If you have any sporting blood in you, you have to acknowledge that the pushback campaign — “What to do about the guys who don’t want to see Little Women?” — seems to have been tactically effective, and that Greta Gerwig‘s film may end up with a Best Picture nomination after all. Who knows? Not because the film necessarily deserves it, but because enough Academy members have been agitated or guilt-tripped into voting for Little Women.
From “What the Golden Globes mean for 1917, Once Upon a Time in Hollywood and the Oscars” by Michael Phillips, posted this morning: “If 1917 doesn’t win the top Oscar, Once Upon a Time in Hollywood will. It’s a statistical probability.”
Say what? Who says so? Because a majority of the Hollywood Foreign Press membership (about 90 people) voted that way?

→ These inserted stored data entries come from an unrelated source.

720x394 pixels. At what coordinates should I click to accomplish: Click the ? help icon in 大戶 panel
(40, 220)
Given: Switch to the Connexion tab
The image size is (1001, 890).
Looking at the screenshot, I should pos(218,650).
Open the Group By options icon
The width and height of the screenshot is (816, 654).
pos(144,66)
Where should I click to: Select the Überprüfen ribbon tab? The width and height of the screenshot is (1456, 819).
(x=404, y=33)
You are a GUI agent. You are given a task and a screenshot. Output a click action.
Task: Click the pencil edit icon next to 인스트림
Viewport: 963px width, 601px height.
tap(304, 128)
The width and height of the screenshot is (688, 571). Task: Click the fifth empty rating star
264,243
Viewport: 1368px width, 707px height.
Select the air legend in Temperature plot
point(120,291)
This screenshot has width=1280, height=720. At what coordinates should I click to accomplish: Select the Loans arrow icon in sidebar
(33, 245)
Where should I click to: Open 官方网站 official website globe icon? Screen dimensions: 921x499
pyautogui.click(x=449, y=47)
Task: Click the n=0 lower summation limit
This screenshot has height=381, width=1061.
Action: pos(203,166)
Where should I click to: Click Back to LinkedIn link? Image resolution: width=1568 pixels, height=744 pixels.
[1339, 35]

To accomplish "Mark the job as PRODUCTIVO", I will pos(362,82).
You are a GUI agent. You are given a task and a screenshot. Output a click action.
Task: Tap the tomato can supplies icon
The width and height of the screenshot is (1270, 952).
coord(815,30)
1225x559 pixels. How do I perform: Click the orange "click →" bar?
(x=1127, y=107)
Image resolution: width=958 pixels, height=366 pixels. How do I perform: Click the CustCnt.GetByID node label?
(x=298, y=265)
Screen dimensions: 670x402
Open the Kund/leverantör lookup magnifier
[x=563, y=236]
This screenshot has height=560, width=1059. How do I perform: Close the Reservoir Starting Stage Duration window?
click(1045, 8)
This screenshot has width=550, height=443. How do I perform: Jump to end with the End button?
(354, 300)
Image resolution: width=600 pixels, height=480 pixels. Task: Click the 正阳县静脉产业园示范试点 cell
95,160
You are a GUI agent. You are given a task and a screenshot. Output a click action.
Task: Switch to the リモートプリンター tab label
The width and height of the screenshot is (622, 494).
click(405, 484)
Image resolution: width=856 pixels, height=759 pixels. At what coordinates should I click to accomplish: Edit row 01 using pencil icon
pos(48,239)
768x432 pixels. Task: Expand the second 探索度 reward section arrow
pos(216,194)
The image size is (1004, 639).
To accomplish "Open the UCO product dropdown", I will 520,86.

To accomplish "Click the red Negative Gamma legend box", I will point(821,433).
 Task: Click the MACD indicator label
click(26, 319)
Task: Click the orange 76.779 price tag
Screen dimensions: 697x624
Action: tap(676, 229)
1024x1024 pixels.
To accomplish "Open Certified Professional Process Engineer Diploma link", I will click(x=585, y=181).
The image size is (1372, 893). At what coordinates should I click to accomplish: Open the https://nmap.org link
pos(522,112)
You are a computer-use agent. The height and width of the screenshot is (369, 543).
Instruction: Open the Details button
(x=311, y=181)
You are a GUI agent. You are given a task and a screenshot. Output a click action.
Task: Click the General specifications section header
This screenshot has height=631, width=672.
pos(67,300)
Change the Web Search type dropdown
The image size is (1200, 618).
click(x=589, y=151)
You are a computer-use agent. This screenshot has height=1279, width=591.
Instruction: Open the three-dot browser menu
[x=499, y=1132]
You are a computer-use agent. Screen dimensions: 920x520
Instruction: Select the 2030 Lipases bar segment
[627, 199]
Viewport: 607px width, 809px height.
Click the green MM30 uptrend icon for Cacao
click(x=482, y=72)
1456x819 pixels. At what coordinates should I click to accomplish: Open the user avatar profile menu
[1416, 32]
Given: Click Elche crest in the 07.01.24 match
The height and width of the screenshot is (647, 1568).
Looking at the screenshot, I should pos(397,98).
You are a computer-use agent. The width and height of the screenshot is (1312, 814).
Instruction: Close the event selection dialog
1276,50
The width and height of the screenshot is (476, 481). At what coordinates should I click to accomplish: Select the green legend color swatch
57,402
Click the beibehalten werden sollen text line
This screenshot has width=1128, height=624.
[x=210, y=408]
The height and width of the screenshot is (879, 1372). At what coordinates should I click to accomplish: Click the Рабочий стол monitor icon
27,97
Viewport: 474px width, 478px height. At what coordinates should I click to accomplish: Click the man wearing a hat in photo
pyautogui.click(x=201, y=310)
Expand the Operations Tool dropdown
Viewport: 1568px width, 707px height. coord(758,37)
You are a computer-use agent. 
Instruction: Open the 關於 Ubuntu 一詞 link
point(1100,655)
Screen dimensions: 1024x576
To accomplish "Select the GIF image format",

Phillips can’t just dismiss The Irishman with a wave of the hand. It’s a landmark film and a Scorsese gangster crescendo.
From Owen Gleiberman’s morning-after assessment in Variety:
“[Sam Mendes‘ film] hasn’t had a chance to get out there yet (it opens wide this coming weekend). And when it does, maybe a rousing reaction on the part of audiences will bolster its awards mojo. My feeling, however, is that 1917, with its look-ma-no-hands! one-shot gimmickry (please explain to me why this is more than a stunt), is a video game for fanboys posing as a drop-dead serious war movie. I think it would likely prove to be one of the most joylessly dutiful and uninspiring Oscar winners in memory. To me, seeing Mendes get up there instead of directors who made far more indelible (and celebrated) movies this year just didn’t feel right.”
HE to journo pally: “1917 is a respectable soulful tech thing — a ‘Ready Player World War I’ cake with emotional icing. It saves itself with the final scene with the brother, and I liked the symmetry of the beginning and ending of taking a nap against a tree.”
Journo pally responds: “The final scene does get to you, but I think in a mechanical/symmetrical and rather rote way. I don’t find it a truly stirring or awe-inspiring war film.”